▶ Aim 1:
According to the article on community drama in Scotland, who founded the Drama League and the Scottish Community Drama Association?

▶ Selected extract:
--------------------

5 SEPTEMBER 1931, Page 9

Community Drama in Scotland BY JOHN FERNALD.

ATa time when the standard of the professional theatre is lower than it has ever been through the course of its history, it is interesting, and not a little comforting, to watch the progress of the Amateur Theatre. For there the lover of the theatre will find many signs to gladden his heart. He will see that public which the professional theatre has lost turning to the creation and support of theatrical art with an enthusiasm and a sense of purpose which seems nothing short of a miracle. In every town, almost in every village, he will find groups of people who, backed up by strong local opinion, are working towards the establishment of actual community theatres. And, what is more significant still, he will find in these places that drama is becoming once more what it used to be—a spontaneous expression of the people for the people.

There was a time when the phrase " Amateur Thea- tricals " sent a shudder down one's spine ; when amateur acting at its best and worst was merely an excuse for the exploitation, to some more or less charitable end, of individual vanity. Such " acting " was not of the slightest interest to anybody, save the county ladies and gentlemen—and their relations—who took part in it. It had no justification and no social influence, though doubtless it was good fun for the performers.

Change was inevitable. It was finally brought about by the people at large, who realized that hitherto two of their most crying needs had been completely denied to them—the need of some mental and imaginative stimulus which could provide a means of escape from everyday existence, and the need of some sort of expression. Since the dying out of the traditional arts and dances of the country, nothing had come in their place. The people had nothing which could supply an emotional outlet.

Then Mr. Whitworth founded the Drama League and the Scottish Community Drama Association. That was ten years ago. In that short time these two organizations have not only renewed the interest of the public in the art of the theatre, they have not only discovered a surprising quality of amateur acting talent, but they have completely transformed the social life of many so-called working and middle-class people.

I am writing of the Scottish aspect of this movement, since it is in that country that I have gained most of my experience of the amateur theatre. But it must be remembered that it is a national movement : much of what is being done in Scotland is also being done here, although, as I shall explain, the results south of the Border may take longer to achieve.

--------------------

[Part of a data file]
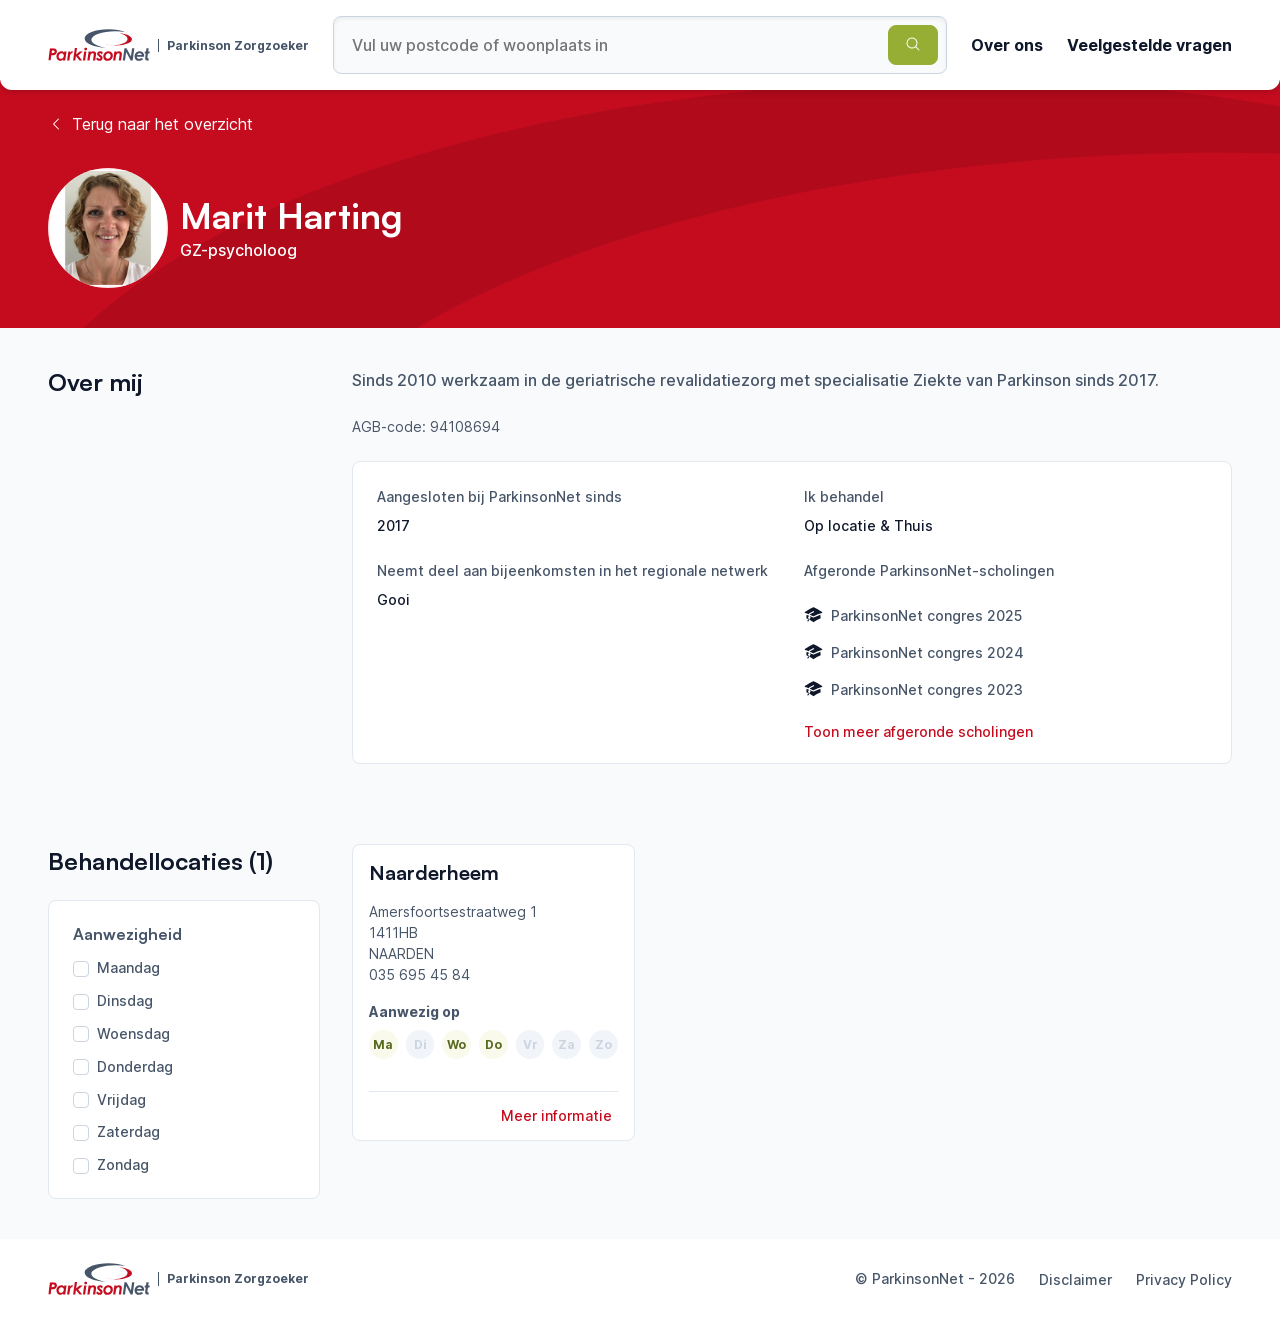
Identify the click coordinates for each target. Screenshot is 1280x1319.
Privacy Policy (1184, 1279)
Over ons (1007, 45)
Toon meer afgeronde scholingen (918, 731)
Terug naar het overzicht (150, 124)
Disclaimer (1075, 1279)
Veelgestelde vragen (1149, 45)
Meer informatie (556, 1115)
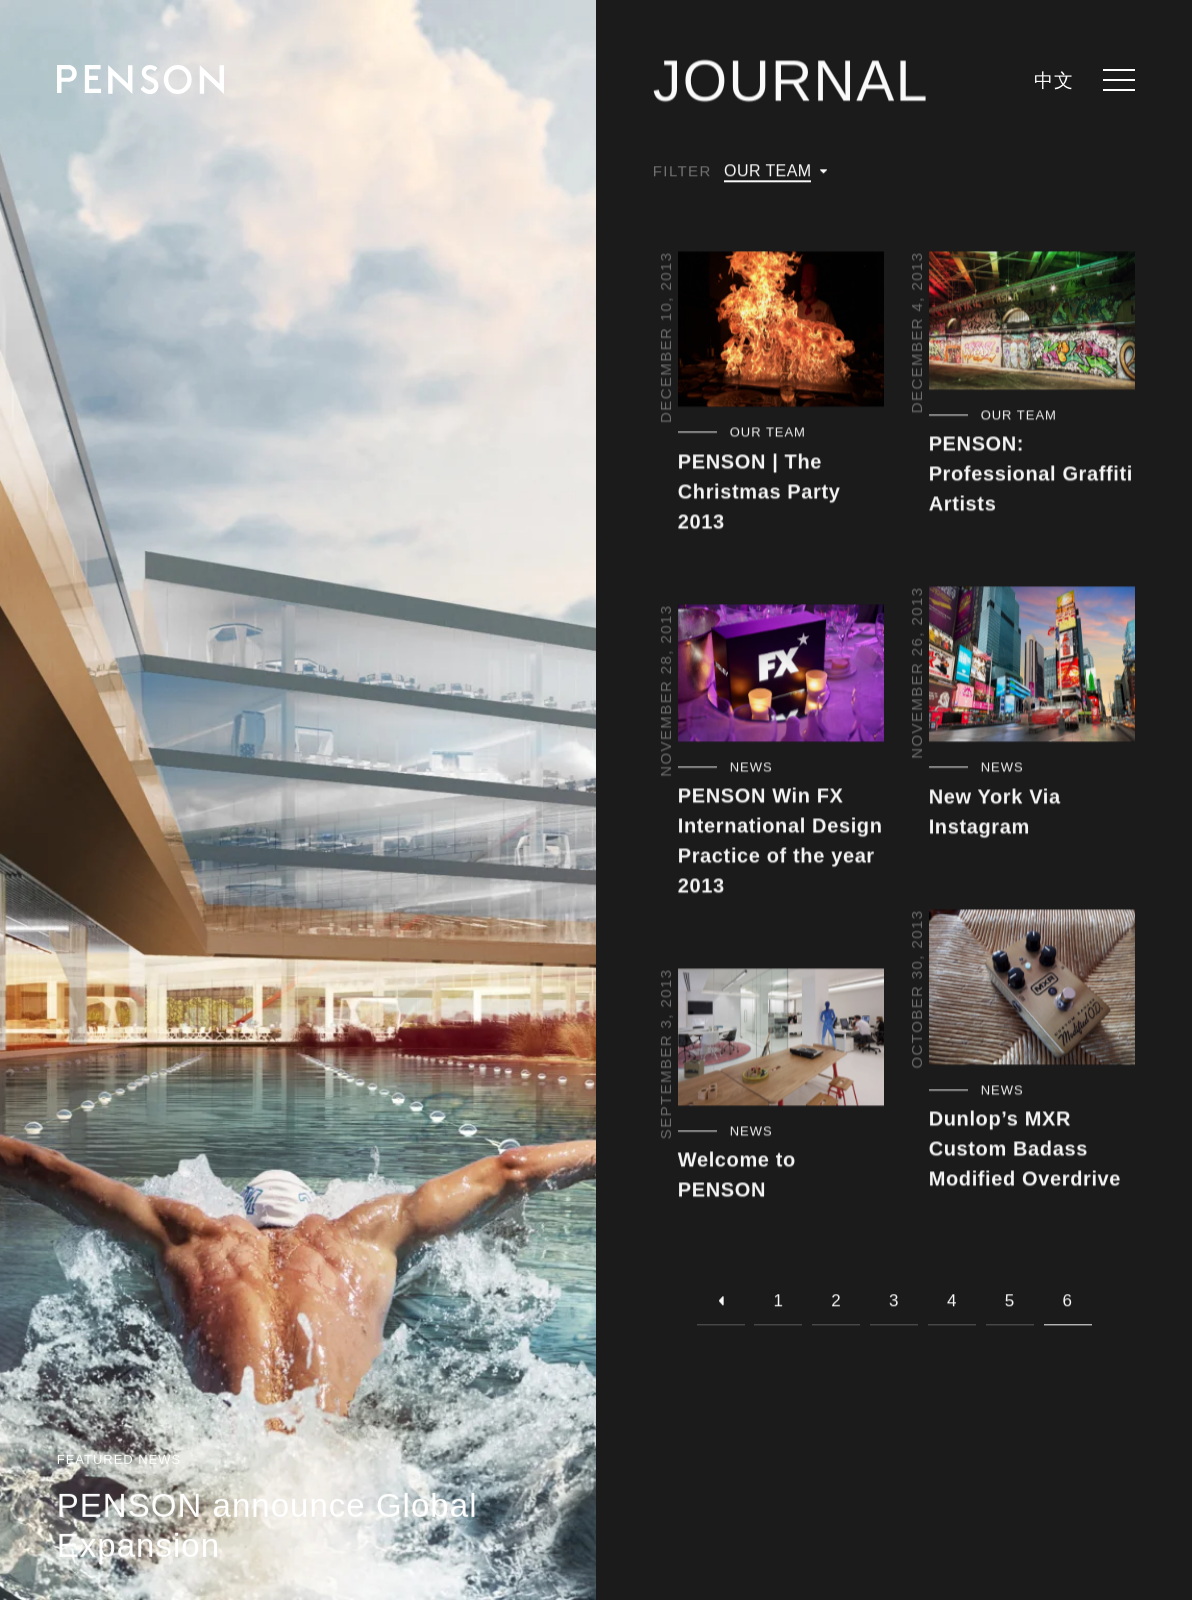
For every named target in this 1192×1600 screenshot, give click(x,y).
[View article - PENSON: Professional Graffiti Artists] (1032, 322)
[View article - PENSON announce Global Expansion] (298, 800)
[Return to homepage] (140, 79)
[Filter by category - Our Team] (781, 434)
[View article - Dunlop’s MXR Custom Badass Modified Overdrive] (1032, 988)
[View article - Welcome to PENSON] (781, 1039)
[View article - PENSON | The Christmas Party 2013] (781, 330)
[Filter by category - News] (781, 769)
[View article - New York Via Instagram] (1032, 665)
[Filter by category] (775, 172)
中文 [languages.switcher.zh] (1053, 81)
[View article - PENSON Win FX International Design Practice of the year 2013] (781, 674)
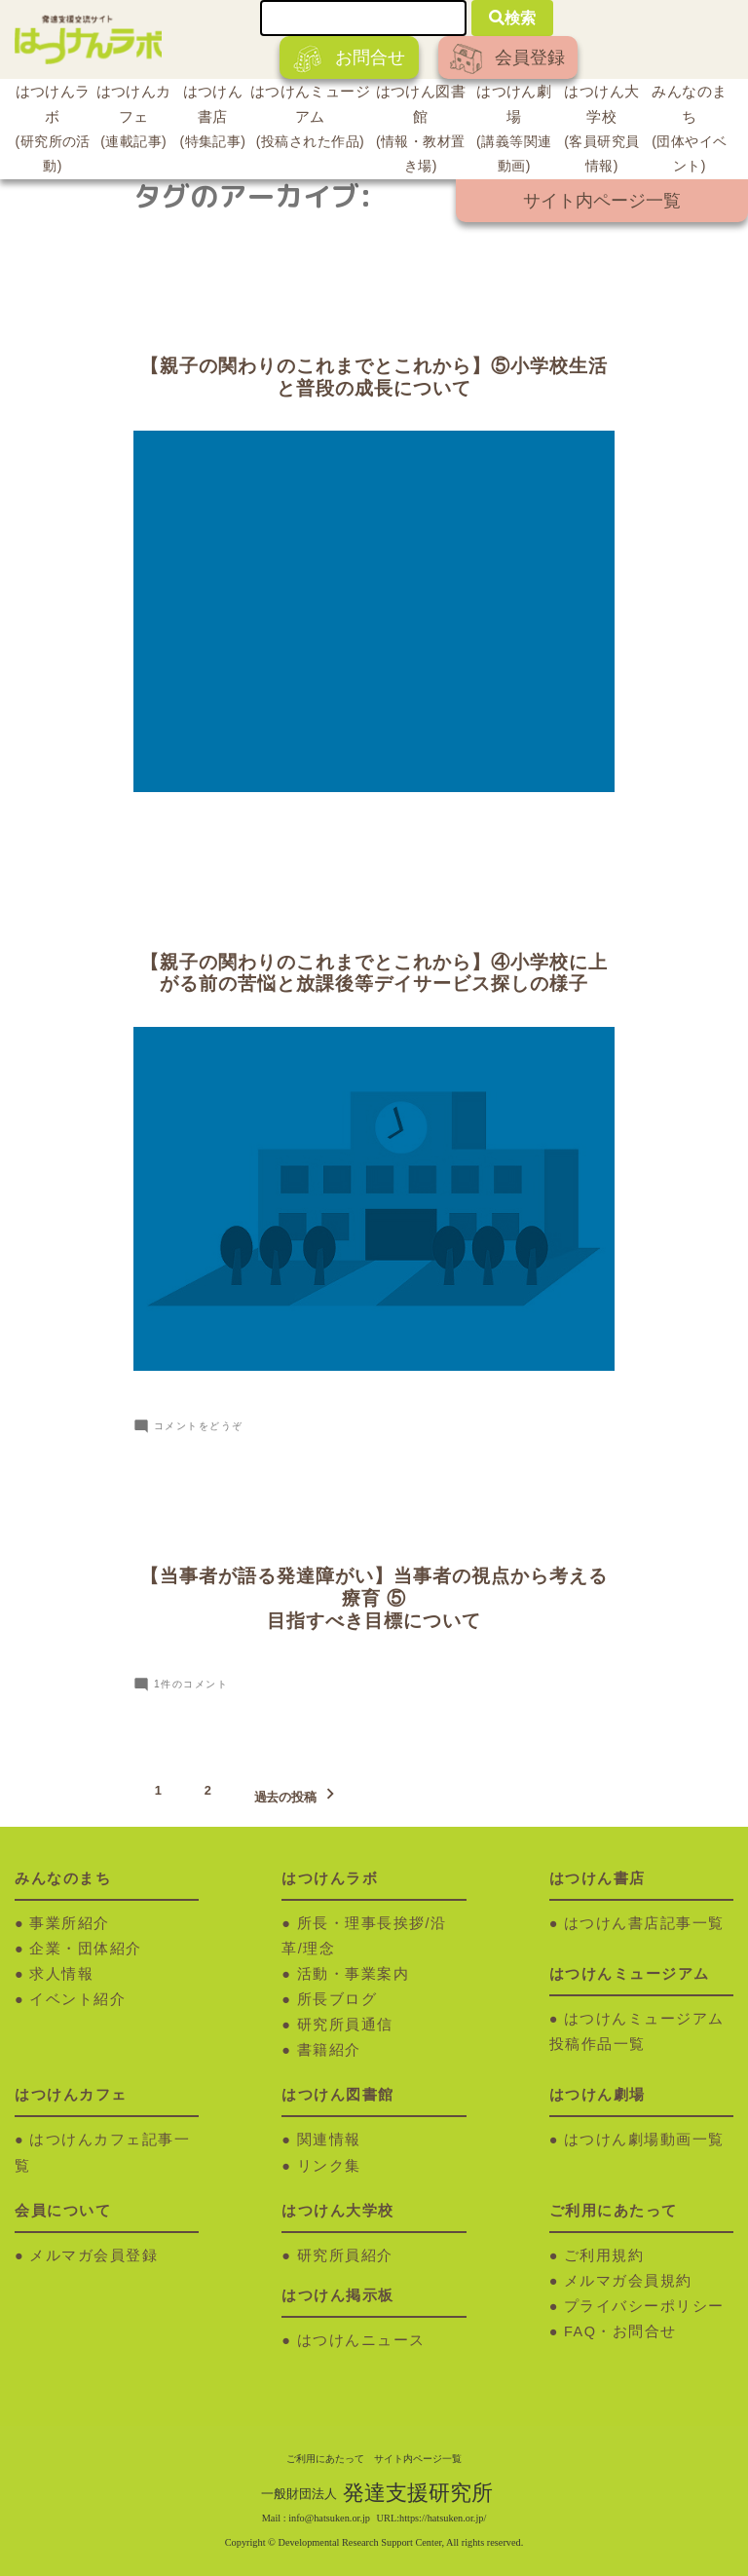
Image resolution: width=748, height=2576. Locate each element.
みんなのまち (689, 131)
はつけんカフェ (133, 119)
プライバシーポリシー (644, 2306)
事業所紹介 (69, 1923)
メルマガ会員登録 (93, 2255)
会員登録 (507, 59)
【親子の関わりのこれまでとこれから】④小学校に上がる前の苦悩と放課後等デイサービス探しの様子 (374, 973)
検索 (512, 18)
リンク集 (329, 2166)
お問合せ (349, 59)
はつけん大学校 (602, 131)
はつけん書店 (212, 119)
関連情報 (329, 2139)
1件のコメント (191, 1684)
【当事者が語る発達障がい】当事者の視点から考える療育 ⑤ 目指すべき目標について (374, 1598)
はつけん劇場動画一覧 (644, 2139)
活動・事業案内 (353, 1974)
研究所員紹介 (345, 2255)
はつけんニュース (361, 2340)
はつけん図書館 (420, 131)
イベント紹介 (77, 1999)
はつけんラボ (53, 131)
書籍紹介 (329, 2050)
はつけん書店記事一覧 (644, 1923)
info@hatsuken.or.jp (329, 2518)
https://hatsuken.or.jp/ (442, 2518)
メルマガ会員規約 (628, 2281)
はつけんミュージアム (310, 119)
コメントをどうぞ (198, 1426)
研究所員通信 (345, 2024)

--------------------

▶ Aim 2:
Duplicate the stretch of the records from the line containing "[View article - New" through the final line of the records, reproducing each line precisely and omitting the pictures.

▶ Full solution 1:
Mr. Whitworth

▶ Full solution 2:
[View article - New York Via Instagram] (1032, 665)
[Filter by category] (775, 172)
中文 [languages.switcher.zh] (1053, 81)
[View article - PENSON Win FX International Design Practice of the year 2013] (781, 674)
Image resolution: width=748, height=2576. Locate each element.
みんなのまち (689, 131)
はつけんカフェ (133, 119)
プライバシーポリシー (644, 2306)
事業所紹介 (69, 1923)
メルマガ会員登録 (93, 2255)
会員登録 (507, 59)
【親子の関わりのこれまでとこれから】④小学校に上がる前の苦悩と放課後等デイサービス探しの様子 (374, 973)
検索 (512, 18)
リンク集 (329, 2166)
お問合せ (349, 59)
はつけん大学校 (602, 131)
はつけん書店 (212, 119)
関連情報 (329, 2139)
1件のコメント (191, 1684)
【当事者が語る発達障がい】当事者の視点から考える療育 ⑤ 目指すべき目標について (374, 1598)
はつけん劇場動画一覧 (644, 2139)
活動・事業案内 (353, 1974)
研究所員紹介 (345, 2255)
はつけんニュース (361, 2340)
はつけん図書館 (420, 131)
イベント紹介 (77, 1999)
はつけんラボ (53, 131)
書籍紹介 (329, 2050)
はつけん書店記事一覧 (644, 1923)
info@hatsuken.or.jp (329, 2518)
https://hatsuken.or.jp/ (442, 2518)
メルマガ会員規約 (628, 2281)
はつけんミュージアム (310, 119)
コメントをどうぞ (198, 1426)
研究所員通信 (345, 2024)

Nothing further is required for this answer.